Given problem: In the data below, from the line containing "You are a computer-use agent." through the end of the data, swap "Toggle" for "Select" and reproduce those lines with nothing else altered. Omit the pictures from the answer.

··· Records for this task ···

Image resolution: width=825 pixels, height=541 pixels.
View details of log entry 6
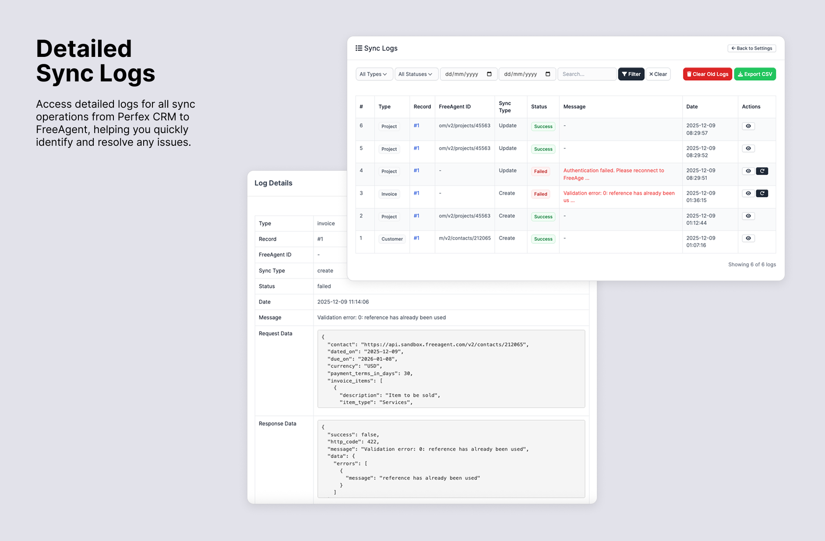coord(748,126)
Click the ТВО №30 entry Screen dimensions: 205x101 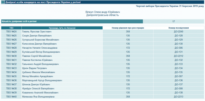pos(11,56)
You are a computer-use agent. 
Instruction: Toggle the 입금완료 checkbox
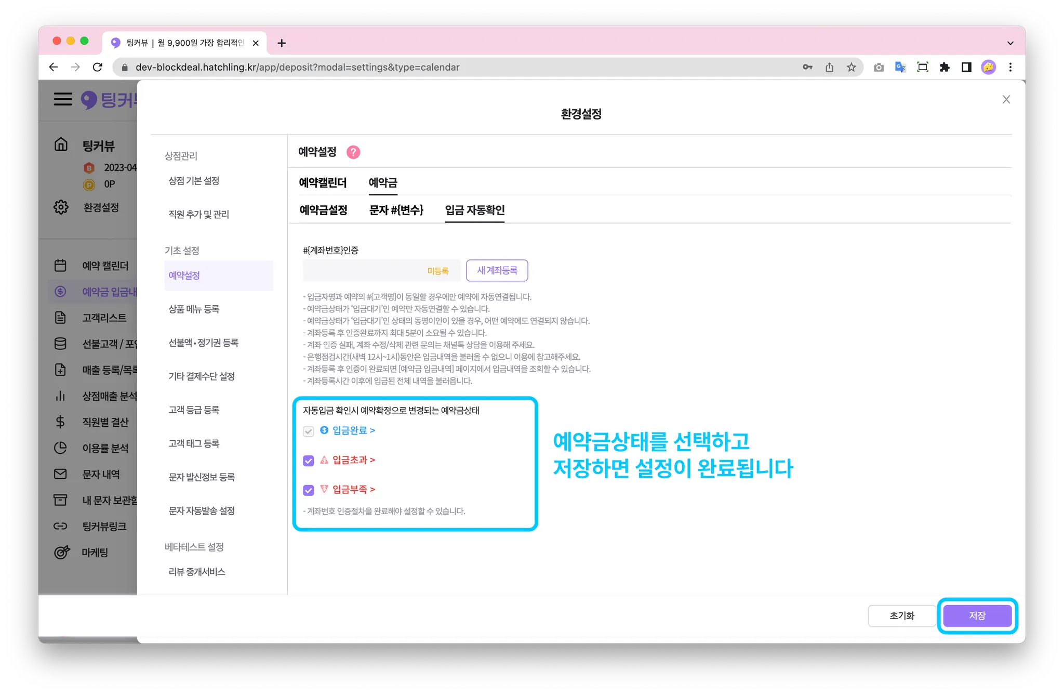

···

Output of the task:
You are a computer-use agent. 
Instruction: Select the 입금완료 checkbox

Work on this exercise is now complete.